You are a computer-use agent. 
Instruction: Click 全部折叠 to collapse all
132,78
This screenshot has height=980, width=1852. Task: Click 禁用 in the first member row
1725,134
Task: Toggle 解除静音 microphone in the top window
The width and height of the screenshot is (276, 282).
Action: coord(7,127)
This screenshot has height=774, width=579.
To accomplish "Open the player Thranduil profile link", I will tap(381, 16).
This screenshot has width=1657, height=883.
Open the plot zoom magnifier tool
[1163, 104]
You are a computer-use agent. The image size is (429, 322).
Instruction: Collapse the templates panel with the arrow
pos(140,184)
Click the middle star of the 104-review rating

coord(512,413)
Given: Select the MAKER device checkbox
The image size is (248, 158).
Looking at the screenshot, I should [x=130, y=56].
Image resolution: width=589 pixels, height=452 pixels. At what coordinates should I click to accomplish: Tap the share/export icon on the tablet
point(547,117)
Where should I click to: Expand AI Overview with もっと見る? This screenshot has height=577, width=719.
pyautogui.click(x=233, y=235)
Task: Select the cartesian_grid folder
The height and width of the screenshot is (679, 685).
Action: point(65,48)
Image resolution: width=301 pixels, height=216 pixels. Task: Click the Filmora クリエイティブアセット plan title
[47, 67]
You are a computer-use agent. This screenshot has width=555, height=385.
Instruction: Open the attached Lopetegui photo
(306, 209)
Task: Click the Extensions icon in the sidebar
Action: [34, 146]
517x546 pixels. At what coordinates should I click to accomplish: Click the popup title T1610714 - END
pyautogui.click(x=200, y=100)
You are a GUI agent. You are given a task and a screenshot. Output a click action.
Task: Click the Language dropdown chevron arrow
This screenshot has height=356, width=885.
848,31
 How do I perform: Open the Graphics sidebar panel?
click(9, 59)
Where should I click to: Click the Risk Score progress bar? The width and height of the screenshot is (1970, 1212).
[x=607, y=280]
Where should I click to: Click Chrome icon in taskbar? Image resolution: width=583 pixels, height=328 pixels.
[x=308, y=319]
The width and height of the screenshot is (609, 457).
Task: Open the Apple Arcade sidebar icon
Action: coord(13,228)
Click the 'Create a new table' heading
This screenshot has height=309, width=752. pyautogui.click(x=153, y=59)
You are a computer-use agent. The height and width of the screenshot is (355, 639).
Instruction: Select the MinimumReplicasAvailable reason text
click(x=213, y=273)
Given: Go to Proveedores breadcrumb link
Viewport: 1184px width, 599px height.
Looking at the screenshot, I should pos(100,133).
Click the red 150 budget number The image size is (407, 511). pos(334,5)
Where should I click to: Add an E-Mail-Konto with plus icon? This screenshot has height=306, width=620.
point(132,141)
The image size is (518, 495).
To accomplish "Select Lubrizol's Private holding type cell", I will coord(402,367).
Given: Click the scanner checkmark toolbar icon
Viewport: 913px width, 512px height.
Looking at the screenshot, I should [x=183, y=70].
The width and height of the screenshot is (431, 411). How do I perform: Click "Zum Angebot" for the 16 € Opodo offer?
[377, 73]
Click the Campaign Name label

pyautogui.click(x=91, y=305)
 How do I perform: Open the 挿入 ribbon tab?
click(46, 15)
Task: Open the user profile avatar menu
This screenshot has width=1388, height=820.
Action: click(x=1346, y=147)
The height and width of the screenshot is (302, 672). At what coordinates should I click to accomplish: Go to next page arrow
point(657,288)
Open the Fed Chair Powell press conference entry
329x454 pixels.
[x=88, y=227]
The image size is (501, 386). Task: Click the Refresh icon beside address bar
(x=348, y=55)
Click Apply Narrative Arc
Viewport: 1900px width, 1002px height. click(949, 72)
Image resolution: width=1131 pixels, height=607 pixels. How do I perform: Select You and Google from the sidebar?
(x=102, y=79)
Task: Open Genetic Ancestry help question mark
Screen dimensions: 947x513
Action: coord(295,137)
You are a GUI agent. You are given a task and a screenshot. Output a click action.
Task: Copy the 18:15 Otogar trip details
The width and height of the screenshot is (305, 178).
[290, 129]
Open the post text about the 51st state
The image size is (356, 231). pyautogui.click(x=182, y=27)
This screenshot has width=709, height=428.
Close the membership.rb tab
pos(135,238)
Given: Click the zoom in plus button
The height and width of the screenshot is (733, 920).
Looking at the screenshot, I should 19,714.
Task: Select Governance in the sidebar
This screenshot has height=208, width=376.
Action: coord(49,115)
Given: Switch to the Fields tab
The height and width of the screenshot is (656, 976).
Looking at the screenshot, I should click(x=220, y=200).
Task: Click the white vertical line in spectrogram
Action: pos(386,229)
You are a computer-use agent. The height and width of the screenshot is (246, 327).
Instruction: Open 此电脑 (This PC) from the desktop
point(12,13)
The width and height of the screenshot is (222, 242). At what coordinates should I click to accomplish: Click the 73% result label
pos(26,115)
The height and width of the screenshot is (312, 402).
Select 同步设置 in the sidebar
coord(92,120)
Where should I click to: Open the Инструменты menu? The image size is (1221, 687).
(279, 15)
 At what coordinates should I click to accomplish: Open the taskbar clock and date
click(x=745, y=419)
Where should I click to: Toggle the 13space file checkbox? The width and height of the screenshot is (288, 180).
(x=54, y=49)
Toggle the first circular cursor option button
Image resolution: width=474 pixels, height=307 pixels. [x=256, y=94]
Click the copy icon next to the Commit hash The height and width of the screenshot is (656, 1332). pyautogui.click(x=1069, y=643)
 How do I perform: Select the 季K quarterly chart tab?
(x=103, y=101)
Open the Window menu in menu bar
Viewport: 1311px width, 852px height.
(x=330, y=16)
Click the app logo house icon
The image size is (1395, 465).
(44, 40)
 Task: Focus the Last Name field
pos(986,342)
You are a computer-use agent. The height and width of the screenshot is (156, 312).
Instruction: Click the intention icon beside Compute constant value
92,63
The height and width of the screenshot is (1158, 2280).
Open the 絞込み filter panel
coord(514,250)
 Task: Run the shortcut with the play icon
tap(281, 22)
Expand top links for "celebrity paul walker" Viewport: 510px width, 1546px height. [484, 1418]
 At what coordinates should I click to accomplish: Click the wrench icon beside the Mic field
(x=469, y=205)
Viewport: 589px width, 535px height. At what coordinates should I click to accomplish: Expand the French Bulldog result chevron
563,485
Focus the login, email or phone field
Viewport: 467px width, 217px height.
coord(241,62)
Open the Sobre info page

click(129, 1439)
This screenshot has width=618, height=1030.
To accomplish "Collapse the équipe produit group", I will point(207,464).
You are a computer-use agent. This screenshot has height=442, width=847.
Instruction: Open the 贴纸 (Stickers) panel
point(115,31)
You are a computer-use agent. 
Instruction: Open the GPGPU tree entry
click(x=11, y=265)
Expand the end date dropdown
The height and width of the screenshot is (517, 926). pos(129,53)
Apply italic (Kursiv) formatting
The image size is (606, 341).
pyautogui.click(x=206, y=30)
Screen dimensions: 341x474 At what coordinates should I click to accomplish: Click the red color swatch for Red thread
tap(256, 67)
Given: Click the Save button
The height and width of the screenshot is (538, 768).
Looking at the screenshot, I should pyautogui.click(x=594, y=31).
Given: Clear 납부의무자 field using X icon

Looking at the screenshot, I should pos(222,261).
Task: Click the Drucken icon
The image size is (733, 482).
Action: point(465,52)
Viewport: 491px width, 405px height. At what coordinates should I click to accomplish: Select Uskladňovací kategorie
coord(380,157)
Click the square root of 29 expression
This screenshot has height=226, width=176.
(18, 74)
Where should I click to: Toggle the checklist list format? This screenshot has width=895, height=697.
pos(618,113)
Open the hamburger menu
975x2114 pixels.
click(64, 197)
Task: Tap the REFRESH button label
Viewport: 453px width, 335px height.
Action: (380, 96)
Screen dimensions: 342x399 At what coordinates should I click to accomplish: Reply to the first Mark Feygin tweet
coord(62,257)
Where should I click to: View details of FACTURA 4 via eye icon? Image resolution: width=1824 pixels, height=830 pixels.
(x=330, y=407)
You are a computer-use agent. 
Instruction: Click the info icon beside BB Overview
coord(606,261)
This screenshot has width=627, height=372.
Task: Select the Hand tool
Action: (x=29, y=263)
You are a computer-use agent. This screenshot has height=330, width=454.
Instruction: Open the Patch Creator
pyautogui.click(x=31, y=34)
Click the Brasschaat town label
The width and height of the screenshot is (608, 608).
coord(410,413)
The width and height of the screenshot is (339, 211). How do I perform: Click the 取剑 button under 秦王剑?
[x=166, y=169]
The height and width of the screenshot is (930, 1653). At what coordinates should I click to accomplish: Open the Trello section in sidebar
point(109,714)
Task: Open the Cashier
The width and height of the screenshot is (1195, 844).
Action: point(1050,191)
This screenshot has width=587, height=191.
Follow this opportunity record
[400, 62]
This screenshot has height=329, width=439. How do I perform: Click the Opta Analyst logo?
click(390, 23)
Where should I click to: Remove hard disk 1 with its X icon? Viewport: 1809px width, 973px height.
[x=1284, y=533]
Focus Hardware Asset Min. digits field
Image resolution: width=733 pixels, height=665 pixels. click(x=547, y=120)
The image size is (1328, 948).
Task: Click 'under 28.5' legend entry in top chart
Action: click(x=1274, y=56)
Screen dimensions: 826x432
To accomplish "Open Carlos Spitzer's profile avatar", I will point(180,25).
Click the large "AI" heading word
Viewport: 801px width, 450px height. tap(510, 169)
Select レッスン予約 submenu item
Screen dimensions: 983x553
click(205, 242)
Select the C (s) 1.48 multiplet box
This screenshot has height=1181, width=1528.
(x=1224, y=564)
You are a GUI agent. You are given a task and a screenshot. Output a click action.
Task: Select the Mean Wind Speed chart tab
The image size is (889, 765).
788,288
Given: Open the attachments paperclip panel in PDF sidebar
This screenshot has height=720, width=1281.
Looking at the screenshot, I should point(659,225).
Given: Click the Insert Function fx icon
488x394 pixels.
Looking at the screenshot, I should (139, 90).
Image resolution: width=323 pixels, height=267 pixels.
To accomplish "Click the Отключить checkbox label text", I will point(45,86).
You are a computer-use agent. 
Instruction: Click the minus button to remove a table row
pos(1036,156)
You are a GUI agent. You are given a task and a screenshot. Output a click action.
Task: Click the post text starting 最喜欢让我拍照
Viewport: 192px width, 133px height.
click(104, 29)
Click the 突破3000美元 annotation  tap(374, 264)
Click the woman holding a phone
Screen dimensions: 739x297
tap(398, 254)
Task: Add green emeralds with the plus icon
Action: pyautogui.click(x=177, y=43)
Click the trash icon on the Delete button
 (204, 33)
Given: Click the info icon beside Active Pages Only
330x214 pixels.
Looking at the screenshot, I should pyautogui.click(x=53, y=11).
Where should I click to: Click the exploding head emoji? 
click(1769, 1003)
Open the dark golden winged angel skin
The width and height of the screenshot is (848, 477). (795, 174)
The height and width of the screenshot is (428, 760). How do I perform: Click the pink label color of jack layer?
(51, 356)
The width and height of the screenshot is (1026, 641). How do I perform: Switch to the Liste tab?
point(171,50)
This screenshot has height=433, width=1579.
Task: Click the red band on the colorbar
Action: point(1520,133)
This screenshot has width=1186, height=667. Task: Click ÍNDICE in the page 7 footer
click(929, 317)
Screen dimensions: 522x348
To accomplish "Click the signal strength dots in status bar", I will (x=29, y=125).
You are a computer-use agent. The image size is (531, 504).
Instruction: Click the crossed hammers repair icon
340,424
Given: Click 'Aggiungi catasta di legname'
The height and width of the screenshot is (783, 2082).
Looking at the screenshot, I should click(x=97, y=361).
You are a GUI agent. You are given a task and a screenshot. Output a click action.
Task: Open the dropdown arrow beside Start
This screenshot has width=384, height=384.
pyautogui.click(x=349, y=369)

Brief: Swap every "Instruction" for "Command" in the records between the lines holding "Image resolution: width=301" and "I will coord(402,367).", inclusive. Give those lines again with nothing else changed.

Written reply:
Image resolution: width=301 pixels, height=216 pixels. Task: Click the Filmora クリエイティブアセット plan title
[47, 67]
You are a computer-use agent. This screenshot has width=555, height=385.
Command: Open the attached Lopetegui photo
(306, 209)
Task: Click the Extensions icon in the sidebar
Action: [34, 146]
517x546 pixels. At what coordinates should I click to accomplish: Click the popup title T1610714 - END
pyautogui.click(x=200, y=100)
You are a GUI agent. You are given a task and a screenshot. Output a click action.
Task: Click the Language dropdown chevron arrow
This screenshot has height=356, width=885.
848,31
 How do I perform: Open the Graphics sidebar panel?
click(9, 59)
Where should I click to: Click the Risk Score progress bar? The width and height of the screenshot is (1970, 1212).
[x=607, y=280]
Where should I click to: Click Chrome icon in taskbar? Image resolution: width=583 pixels, height=328 pixels.
[x=308, y=319]
The width and height of the screenshot is (609, 457).
Task: Open the Apple Arcade sidebar icon
Action: coord(13,228)
Click the 'Create a new table' heading
This screenshot has height=309, width=752. pyautogui.click(x=153, y=59)
You are a computer-use agent. The height and width of the screenshot is (355, 639).
Command: Select the MinimumReplicasAvailable reason text
click(x=213, y=273)
Given: Go to Proveedores breadcrumb link
Viewport: 1184px width, 599px height.
Looking at the screenshot, I should pos(100,133).
Click the red 150 budget number The image size is (407, 511). pos(334,5)
Where should I click to: Add an E-Mail-Konto with plus icon? This screenshot has height=306, width=620.
point(132,141)
The image size is (518, 495).
To accomplish "Select Lubrizol's Private holding type cell", I will coord(402,367).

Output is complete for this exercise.